Cependant, pour M. Désiré Loisot, professeur au cours moyen, qui arrivait au dernier jour de sa carrière professionnelle, ces restrictions n’avaient plus d’importance. Bien sûr, il avait participé ce lundi 20 mai, ainsi qu’il le faisait chaque semaine, à la lecture à voix haute et à l’élucidation des récents décrets édictés par le Ministère de l’Education adaptée. Cela faisait 30 ans qu’une pluie de décrets absurdes inondait et asphyxiait les institutions et la vie citoyenne. Les établissements d’enseignement, dès la maternelle, payaient un lourd tribu d’ennui et de frustration à ce flux incessant d’écrits mal rédigés et truffés d’incohérences. Parmi les professeurs, les plus anciens tournaient ces séances pontifiantes en dérision. Une fois leurs jeunes collègues partis, emboîtant le pas d’un directeur éternellement sur-occupé, les anciens sortaient leur boussole de dessous les pupitres et la posaient sur les textes. Toujours à l’ouest, disaient-ils alors d’une seule voix, étouffant leurs rires dans les pages de leur cahier d’actualités réglementaires.

Les décrets de ce lundi étaient des exemples magistraux, parfaitement représentatifs des productions ministérielles. Ainsi : Décret N° 999 999 du 17 mai 2080 publié le 20 mai au journal unique de la dictature : le décret du 18 mars 2055, relatif à la pratique des activités artistiques en milieu scolaire et périscolaire est complété comme suit :

article 8 : le fait d’écrire, de lire, de donner à lire, d’éditer, de mettre en mémoire, de quelque manière et sur quelque support que ce soit, des histoires ou des fictions, quel que soit leur mode de mise en scène, et en particulier selon les modes rappelés à l’article 7 du code précédent, est formellement interdit.

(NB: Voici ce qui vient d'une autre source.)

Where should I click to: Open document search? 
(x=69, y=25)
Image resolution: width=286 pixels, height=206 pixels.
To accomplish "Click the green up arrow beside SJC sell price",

Toute infraction aux dispositions des articles 1 à 8 du présent décret sera punie de 2 ans d’emprisonnement sans aucun sursis, les sursis ayant été définitivement abrogés par les dispositions y afférentes de la loi du 1er janvier 2050.

L’article 8 bis avait particulièrement retenu l’attention de M. Loisot et de l’ensemble du corps professoral : cette peine sera portée à 4 ans, assortie d’une interdiction définitive d’enseigner, en cas d’infraction commise par un professeur dans l’exercice de ses fonctions. Ces peines seront appliquées sans mise en examen ni procès préalables, en cas d’histoire ou de fiction relatant des faits susceptibles d’être en rapport avec les accidents de calcul survenus durant l’année 2049, ou concernant toute période historique ayant précédé la dite année.

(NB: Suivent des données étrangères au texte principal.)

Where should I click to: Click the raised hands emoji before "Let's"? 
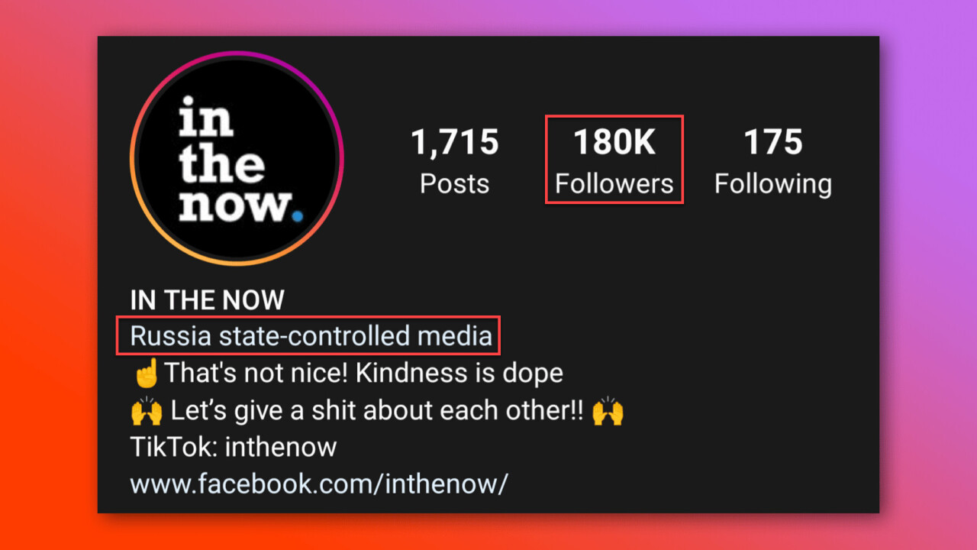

Les dispositions relatives à l’application venaient en suivant : Pour des raisons d’organisation et de mobilisation nécessaires des corps de contrôle en charge de leur surveillance, les dispositions susvisées sont applicables à compter du lundi 27 mai, dès le lever du soleil sur le territoire. (En effet, aucun consensus n’avait pu être trouvé sur la division horaire des journées).

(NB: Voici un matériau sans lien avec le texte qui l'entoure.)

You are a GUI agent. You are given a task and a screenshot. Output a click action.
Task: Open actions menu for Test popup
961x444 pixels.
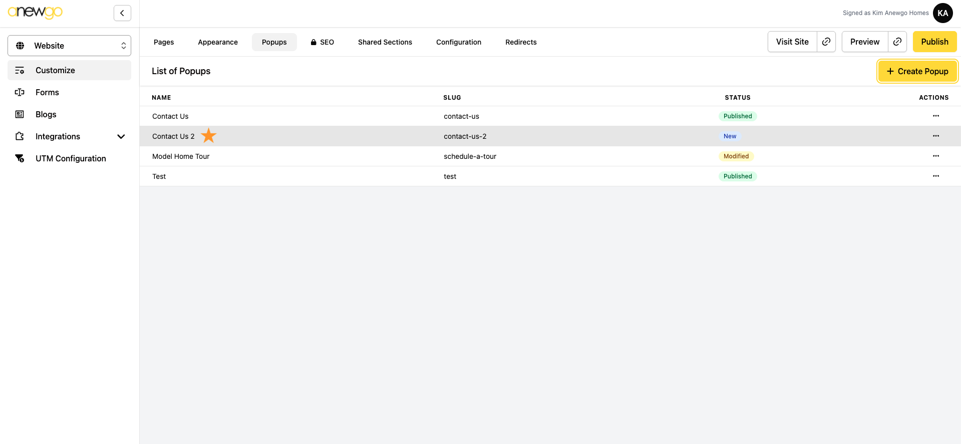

Ce jour de 2080, Monsieur Loisot s’était pris à sourire. Il serait dans les temps. Une ligne de crête fine et joyeuse apparaissait dans son horizon misérable.  Après 40 ans de carrière prudente et contrainte, il avait justement prévu une histoire pour son dernier jour avec sa classe. Une histoire qu’il avait écrite dans le plus grand secret, une histoire qui ressemblait à avant, au temps d’avant, au temps des contes, une histoire qui commençait comme il se doit par « il était une fois ». Car il était une fois invite à l’écoute et aux transports de l’âme. Il était une fois vous fait traverser tous les temps et tous les espaces. Il devait bien cela à ses petits, assommés à longueur de semaine par l’observation minutieuse des circuits des fourmis ou la description détaillée des feuilles d’automne qui tapissent la cour de l’école. Il leur devait bien cela, avec une reine en personnage principal, il n’y a pas d’histoire intéressante sans femme…. et il faut une femme hors du commun, tout aussi triste que belle, et même vraiment malheureuse, car le malheur rend les belles femmes mystérieuses et attirantes. Il leur devait bien cela, au moment de tirer sa révérence, un peu d’imagination, une bulle d’évasion……….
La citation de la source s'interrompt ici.